Leaders sound the alarm
Industry leaders are increasingly acknowledging the scale of the challenge. Former Google CEO Eric Schmidt warned in 2024 that energy availability and cost will be the key constraints on AI development. He shared that a single next-generation AI data centre could require up to 10 gigawatts of power, the equivalent of ten nuclear plants. Most US plants produce just one.
“This is a scale of industry I’ve never seen in my life,” he said, estimating that AI data centres could demand up to 96 additional gigawatts by 2030—almost the entire current electricity output of the United States.[1]
At a US Senate hearing in May 2024, OpenAI CEO Sam Altman echoed the concern. “The cost of AI will converge to the cost of energy,” he stated, adding that electricity will become the primary limiting factor as compute becomes more efficient and automated.[2]
A growing bottleneck
Analysts and researchers increasingly agree: energy is becoming the bottleneck for AI advancement. Contributing factors include:
- Rising demand for high-density compute to support foundation models
- Exponential growth in energy use from data centres
- Increasing need for always-on, low-latency global infrastructure
Academic studies and reports such as OpenAI’s GPT-4 Technical Report and foundational work on scaling laws show that increasing model size and dataset diversity directly improves performance, but also significantly raises energy consumption.[3][4]
Sustaining progress in AI will require major investment in:
- Renewable energy generation
- Grid capacity and stability
- Long-distance transmission networks
- Efficient, distributed energy systems
Nations scale up to meet the energy race
Countries with strong energy manufacturing and deployment capacity are scaling rapidly. China, for example, is building nearly twice as much wind and solar capacity as the rest of the world combined. By 2030, its manufacturing base could add solar and storage capacity equivalent to the entire US grid each year—a sign of the scale required to meet future demand.[5]
Fusion for future infrastructure
Amid growing concern over AI’s energy demands, the LENR sector is emerging as a promising field. LENR technologies aim to deliver clean, efficient and scalable energy without the radioactive waste or emissions associated with conventional nuclear processes. With compact systems and potentially high energy output, LENR could provide a critical foundation for future compute infrastructure.
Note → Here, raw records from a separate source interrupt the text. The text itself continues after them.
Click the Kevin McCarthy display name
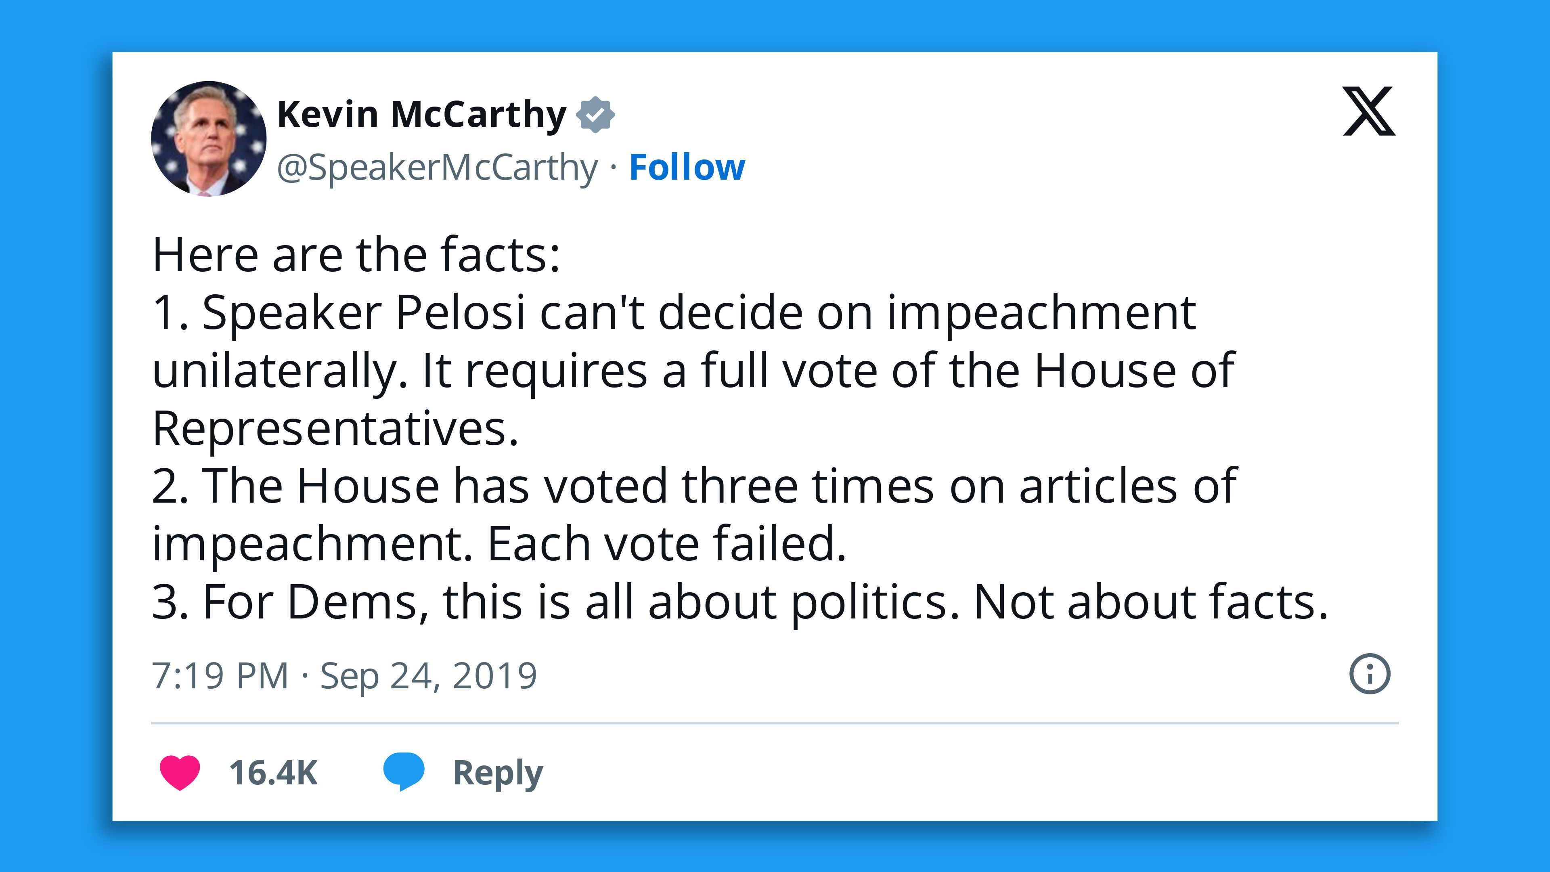The height and width of the screenshot is (872, 1550). [422, 114]
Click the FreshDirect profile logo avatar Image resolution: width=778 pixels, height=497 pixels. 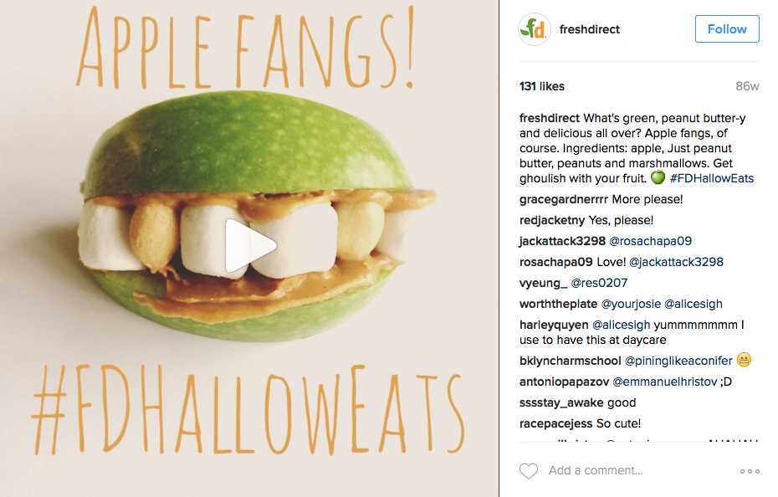tap(535, 29)
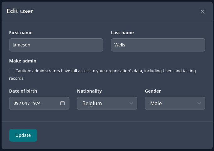This screenshot has width=214, height=151.
Task: Click the Gender label
Action: tap(153, 91)
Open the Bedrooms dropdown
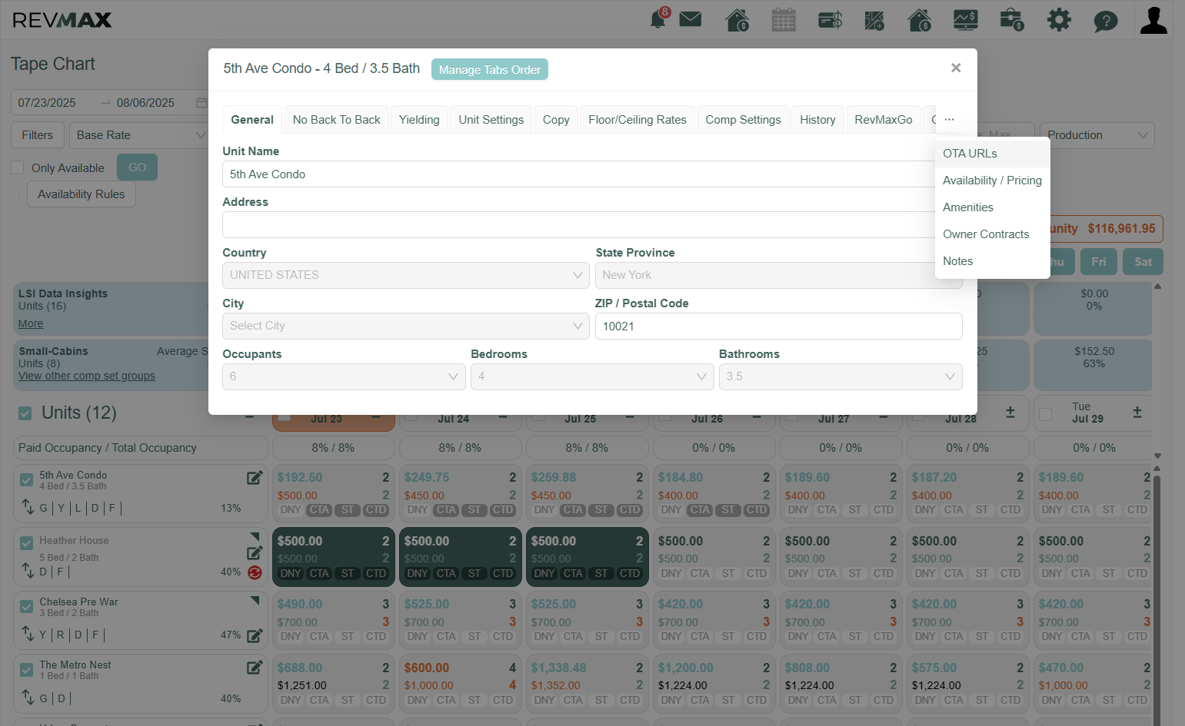Viewport: 1185px width, 726px height. pyautogui.click(x=592, y=376)
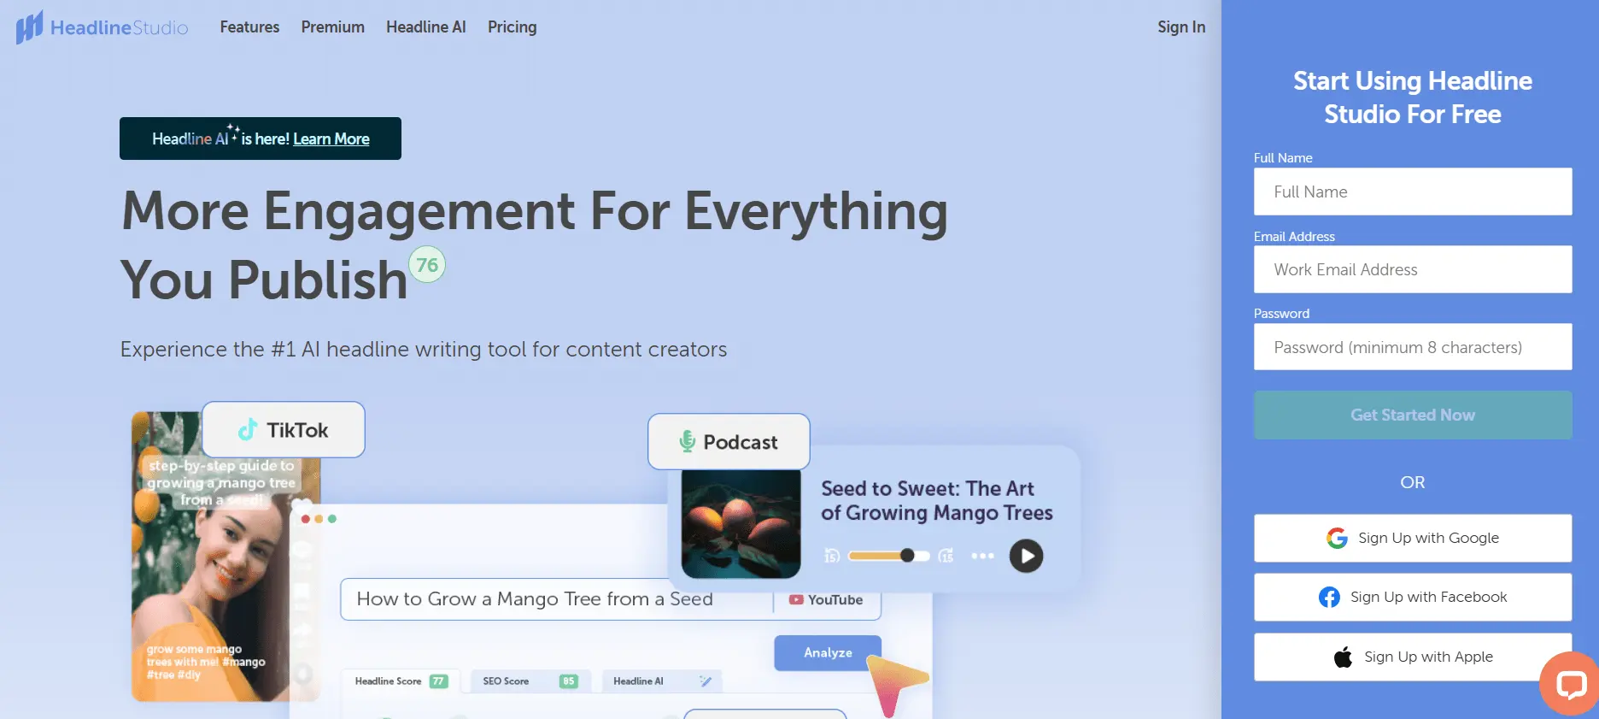Select the TikTok platform tag
This screenshot has width=1599, height=719.
pos(284,430)
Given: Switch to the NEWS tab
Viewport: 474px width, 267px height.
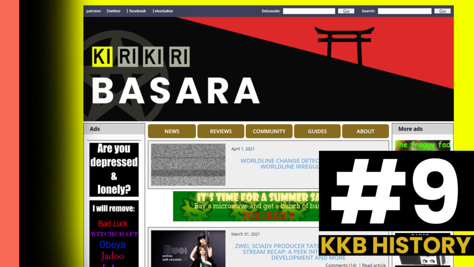Looking at the screenshot, I should point(172,131).
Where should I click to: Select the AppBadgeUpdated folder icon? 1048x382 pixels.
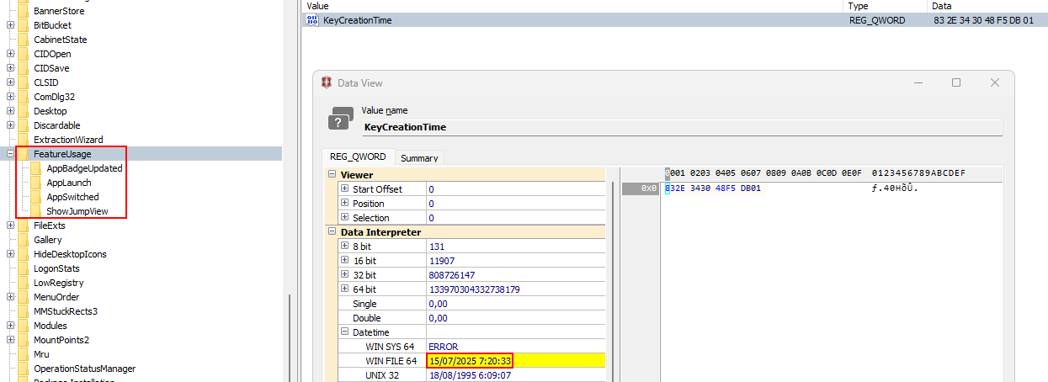pyautogui.click(x=35, y=168)
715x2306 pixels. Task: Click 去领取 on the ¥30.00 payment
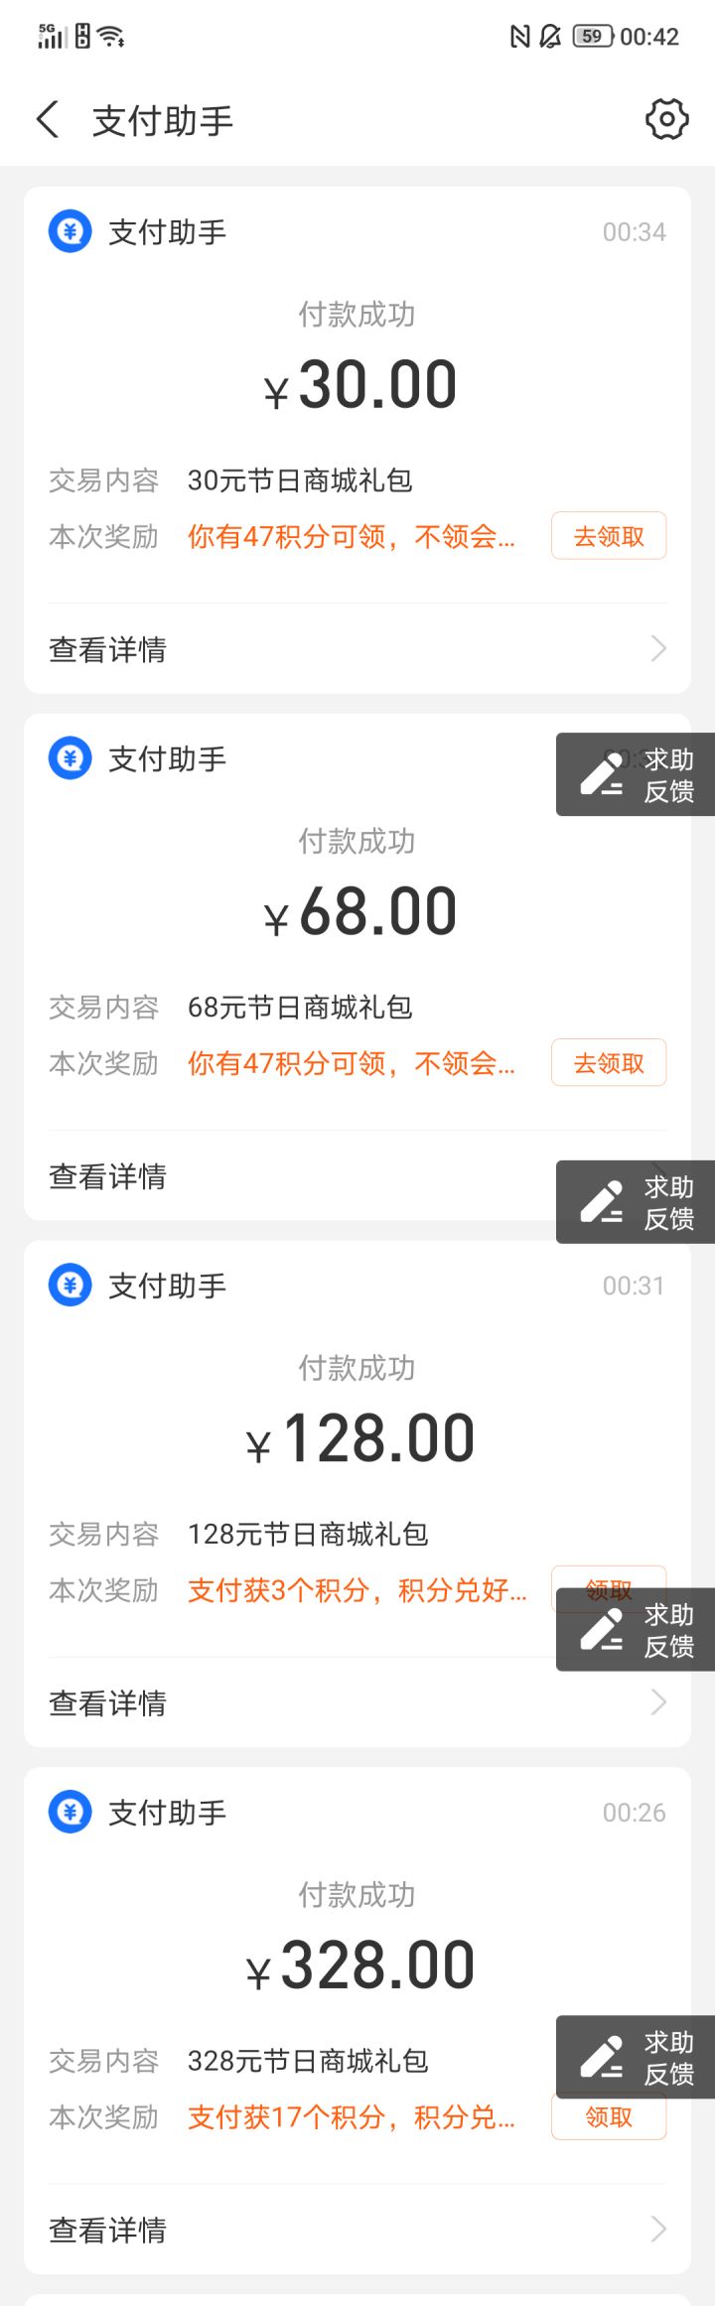click(x=609, y=537)
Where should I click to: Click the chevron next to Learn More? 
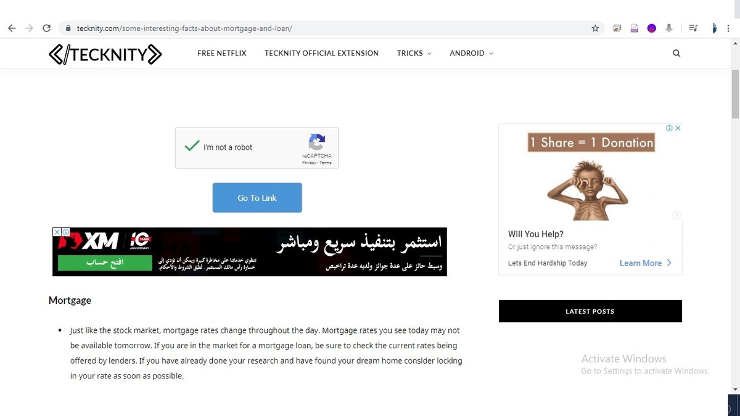coord(669,263)
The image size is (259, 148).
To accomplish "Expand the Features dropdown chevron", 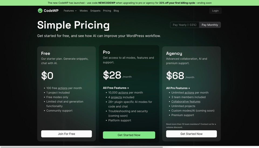I will click(76, 11).
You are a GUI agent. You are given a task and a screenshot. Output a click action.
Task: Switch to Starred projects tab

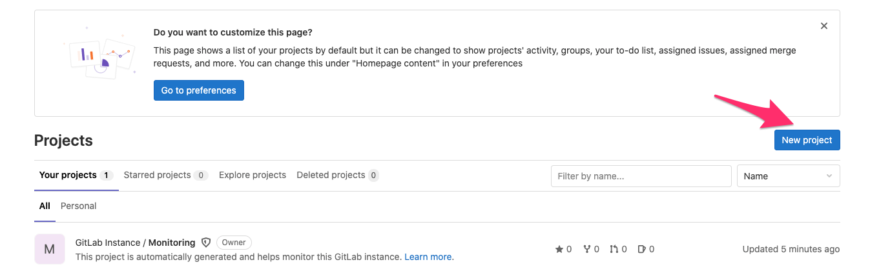(165, 175)
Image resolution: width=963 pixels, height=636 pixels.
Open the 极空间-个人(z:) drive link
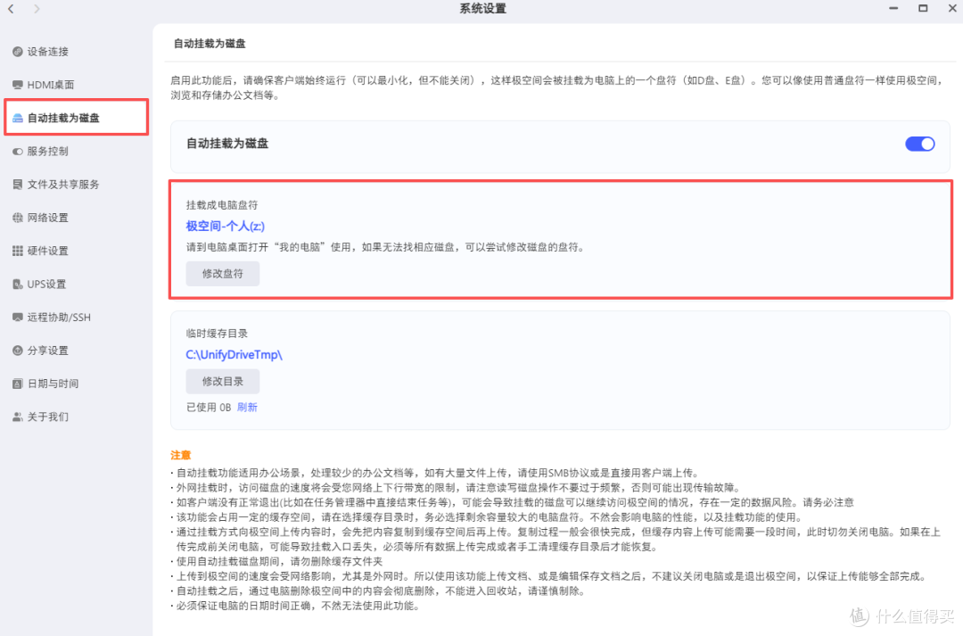point(223,226)
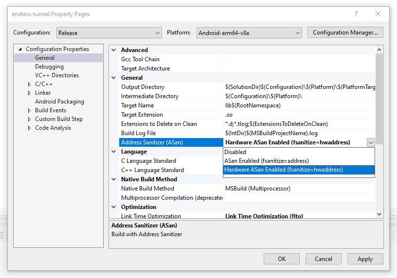Collapse the Optimization property section
This screenshot has width=397, height=278.
click(114, 207)
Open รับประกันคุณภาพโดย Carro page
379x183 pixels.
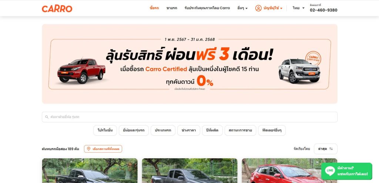coord(207,8)
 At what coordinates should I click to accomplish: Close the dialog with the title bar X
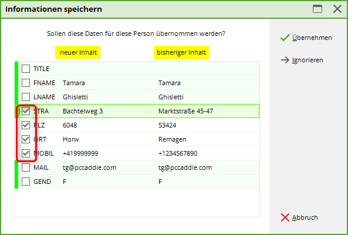click(337, 9)
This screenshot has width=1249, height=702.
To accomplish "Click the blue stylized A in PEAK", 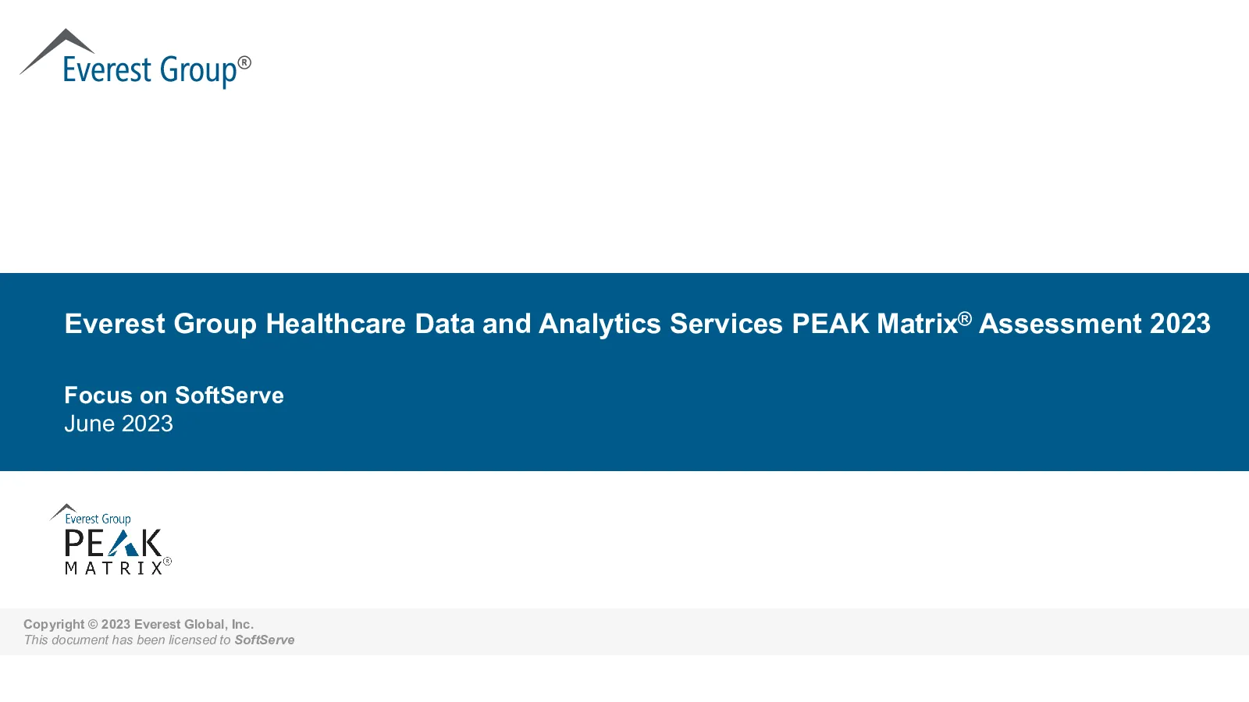I will (123, 544).
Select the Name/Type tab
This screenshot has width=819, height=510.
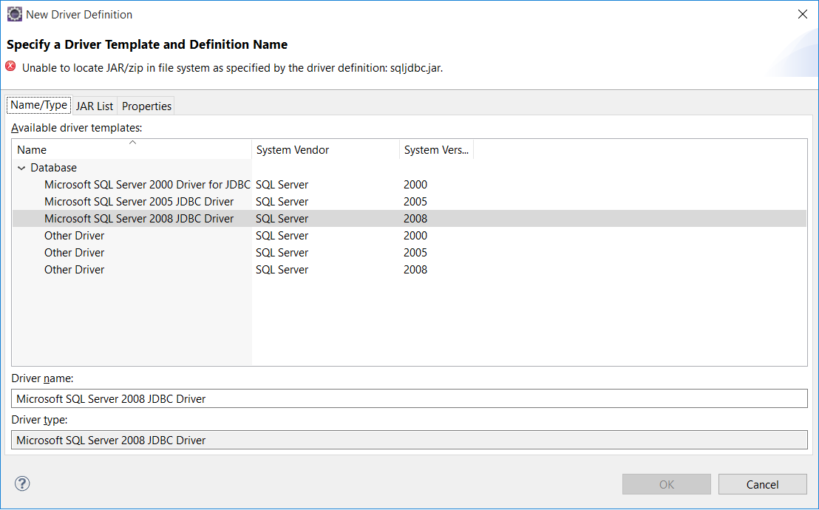coord(38,105)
ENG8’s catalysed fusion system builds on this potential. Designed for high efficiency and minimal environmental impact, it offers a pathway to scalable, clean energy that could support AI infrastructure without straining existing grids. With a focus on scalable, compact energy solutions, we support the power needs of today’s compute-intensive operations.
Energy has always powered transformation. Today, the transformation is intelligence itself. The question is whether our energy systems can keep pace.
References
- Eric Schmidt, Milken Institute Conference, May 2024.
- Sam Altman, testimony to the US Senate Judiciary Subcommittee on Privacy, Technology and the Law, 16 May 2024.
- OpenAI, GPT-4 Technical Report, 2023.
- Kaplan, J., McCandlish, S., & Amodei, D. (2020). Scaling Laws for Neural Language Models.
- Global Energy Monitor (2024), Ember (2025), Our World in Data.